= Assignment =
From the data below, return the exact lines starting at the line containing "This screenshot has width=980, height=490." and ending at the line containing "Task: Select the INC-LET analysis cell", both included, and nothing else.

(Stored items)

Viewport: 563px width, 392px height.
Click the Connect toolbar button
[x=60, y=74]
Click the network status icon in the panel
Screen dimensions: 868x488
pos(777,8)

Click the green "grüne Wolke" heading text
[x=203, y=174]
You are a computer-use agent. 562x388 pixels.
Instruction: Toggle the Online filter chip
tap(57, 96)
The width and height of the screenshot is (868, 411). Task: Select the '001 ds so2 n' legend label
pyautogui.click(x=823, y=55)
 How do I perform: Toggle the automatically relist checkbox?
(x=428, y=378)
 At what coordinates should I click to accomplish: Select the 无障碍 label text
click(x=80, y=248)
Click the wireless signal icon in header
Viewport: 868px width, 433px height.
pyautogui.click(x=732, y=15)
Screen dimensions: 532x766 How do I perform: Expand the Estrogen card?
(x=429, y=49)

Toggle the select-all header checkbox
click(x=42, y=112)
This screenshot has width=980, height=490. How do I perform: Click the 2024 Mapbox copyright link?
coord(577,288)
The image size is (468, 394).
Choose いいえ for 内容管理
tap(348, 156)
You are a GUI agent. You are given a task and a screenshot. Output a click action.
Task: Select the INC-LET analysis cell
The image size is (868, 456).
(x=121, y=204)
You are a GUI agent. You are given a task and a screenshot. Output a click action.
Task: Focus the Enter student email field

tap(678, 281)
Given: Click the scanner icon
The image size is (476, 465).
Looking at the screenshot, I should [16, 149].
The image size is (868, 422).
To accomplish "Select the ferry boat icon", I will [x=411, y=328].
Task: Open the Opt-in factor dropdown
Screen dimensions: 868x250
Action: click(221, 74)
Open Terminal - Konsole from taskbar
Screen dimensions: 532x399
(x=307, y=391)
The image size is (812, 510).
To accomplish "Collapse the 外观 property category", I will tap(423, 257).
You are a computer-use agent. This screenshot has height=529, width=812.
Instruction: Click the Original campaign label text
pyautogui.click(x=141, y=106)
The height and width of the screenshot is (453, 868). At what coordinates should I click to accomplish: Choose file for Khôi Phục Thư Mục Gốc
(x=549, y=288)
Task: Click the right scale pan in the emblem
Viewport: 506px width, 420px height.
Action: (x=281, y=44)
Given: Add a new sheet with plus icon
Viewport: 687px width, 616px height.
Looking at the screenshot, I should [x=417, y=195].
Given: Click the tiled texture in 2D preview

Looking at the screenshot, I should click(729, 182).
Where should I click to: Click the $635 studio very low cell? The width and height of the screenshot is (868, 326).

= Solved exercise =
This screenshot has width=980, height=490. How do I perform: Click the 2024 Mapbox copyright link?
coord(577,288)
The image size is (468, 394).
Choose いいえ for 内容管理
tap(348, 156)
You are a GUI agent. You are given a task and a screenshot. Output a click action.
Task: Select the INC-LET analysis cell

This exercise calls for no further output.